<<<<

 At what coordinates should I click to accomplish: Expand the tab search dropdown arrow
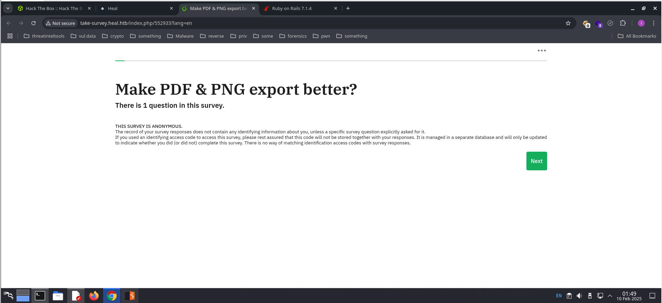(x=8, y=8)
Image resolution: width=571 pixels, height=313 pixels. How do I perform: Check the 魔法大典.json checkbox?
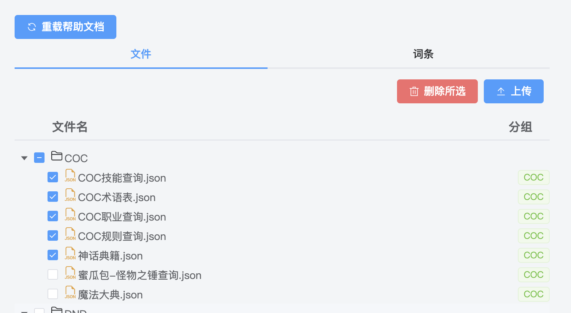click(x=53, y=294)
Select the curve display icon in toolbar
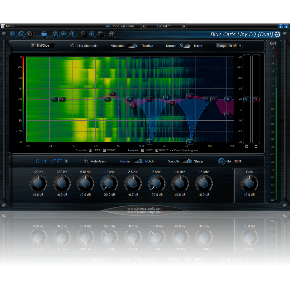 (64, 34)
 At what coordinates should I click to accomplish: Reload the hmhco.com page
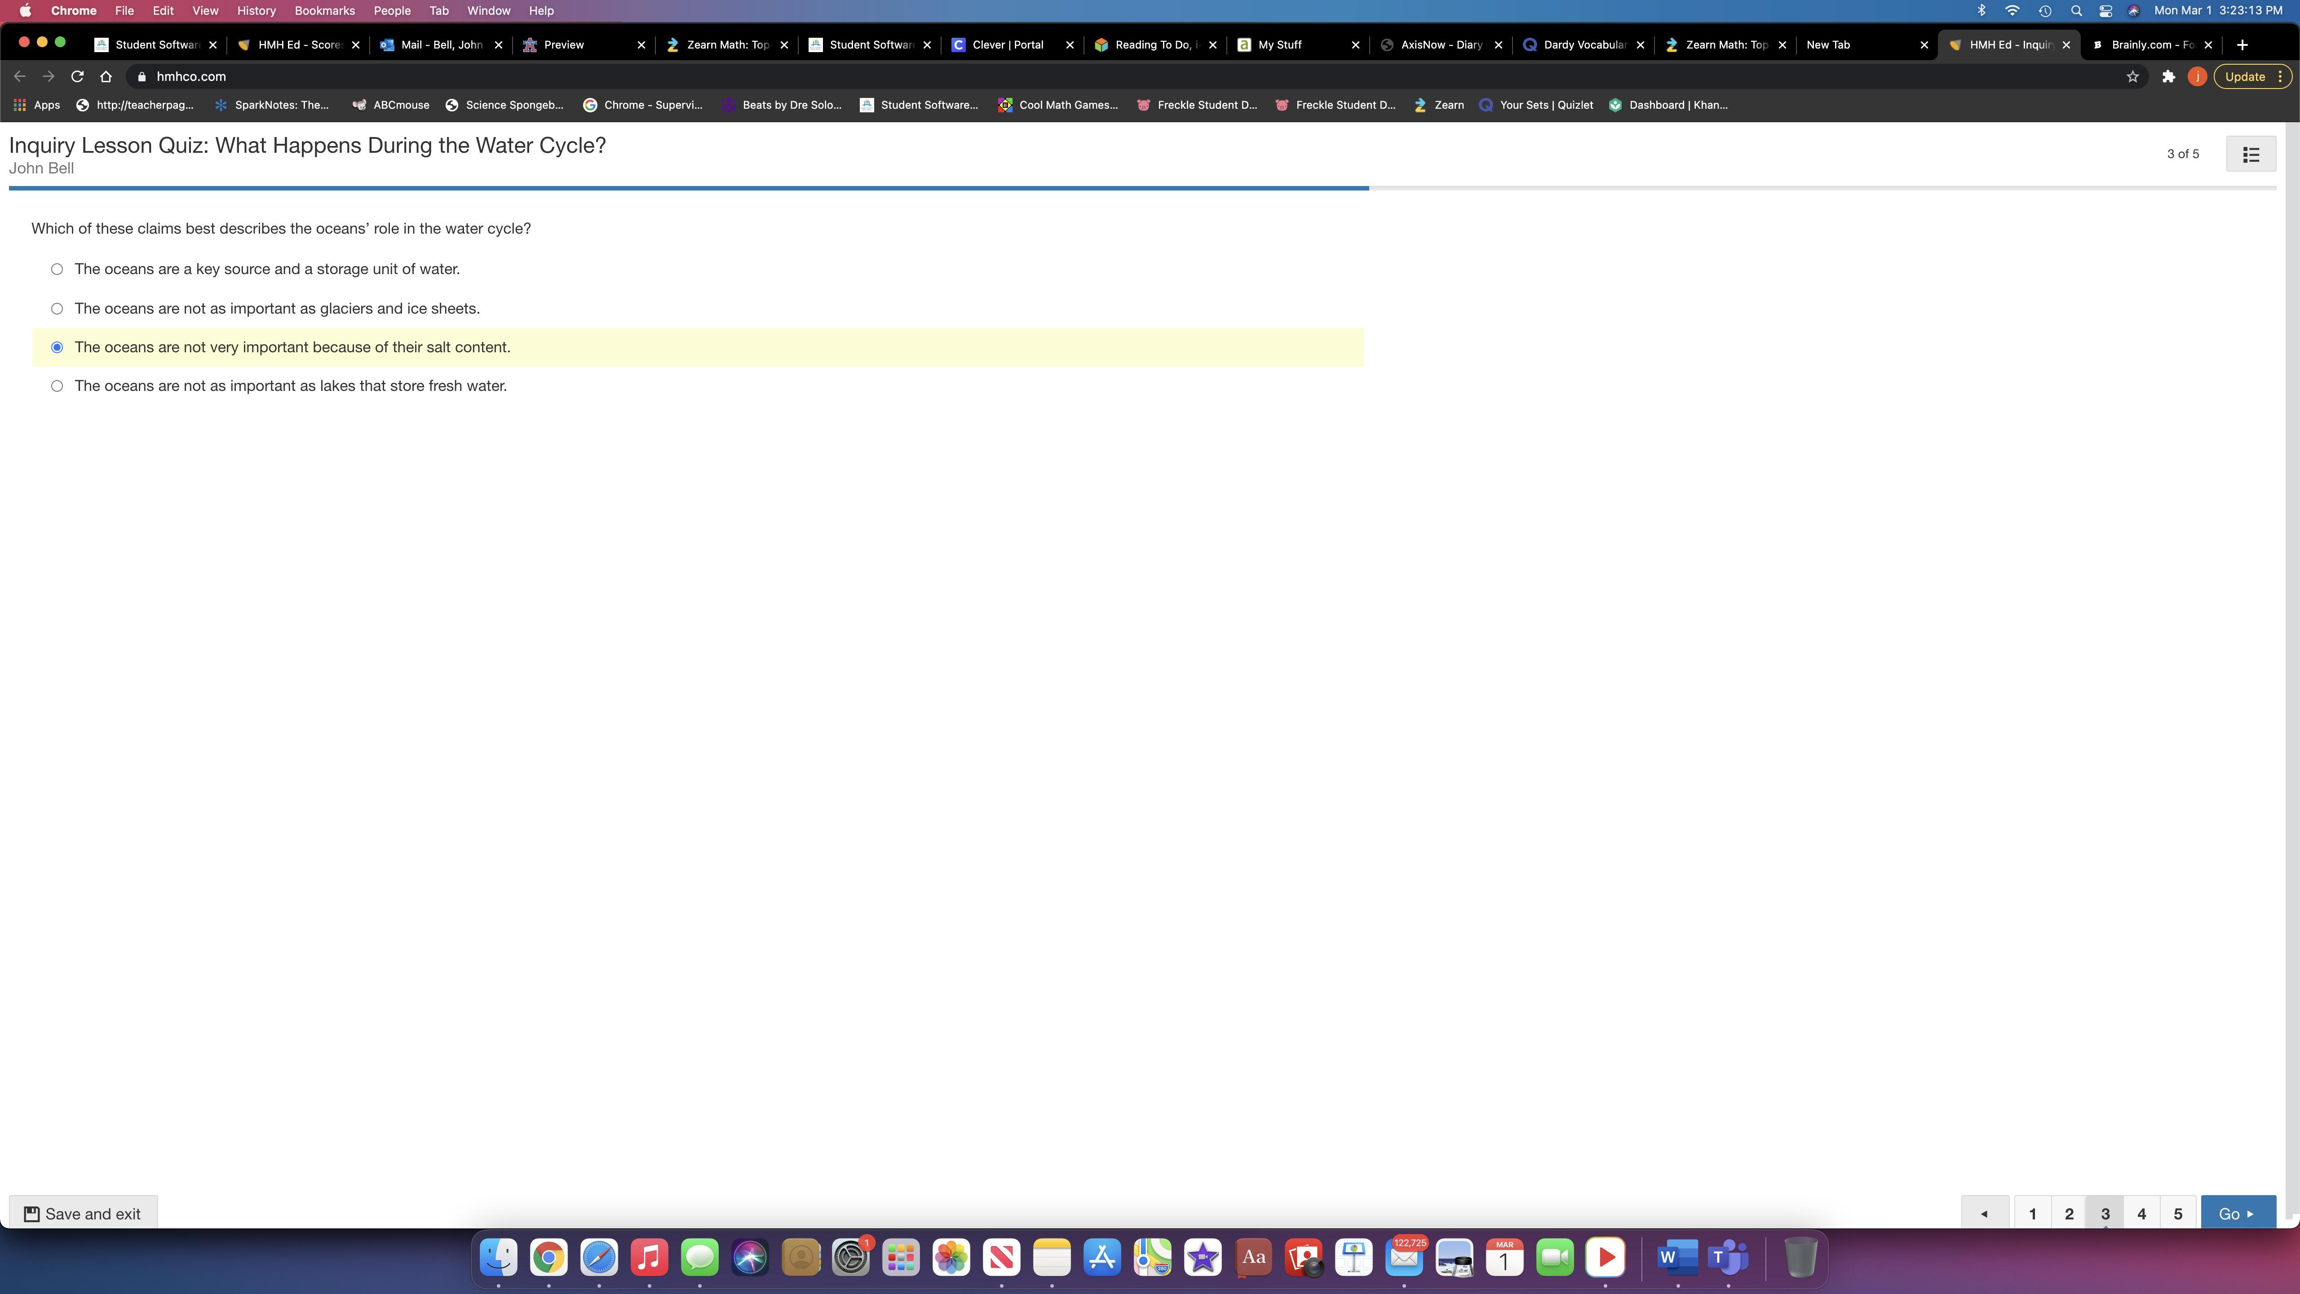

>>>>

Required work:
Copy the rows from the one containing "Select the curve display icon in toolbar" through the end of the rows, substituting "Refresh" for "Reload" and changing nothing else. Leave the pictures out of your copy.

Response:
Select the curve display icon in toolbar
 (64, 34)
 At what coordinates should I click to accomplish: Refresh the hmhco.com page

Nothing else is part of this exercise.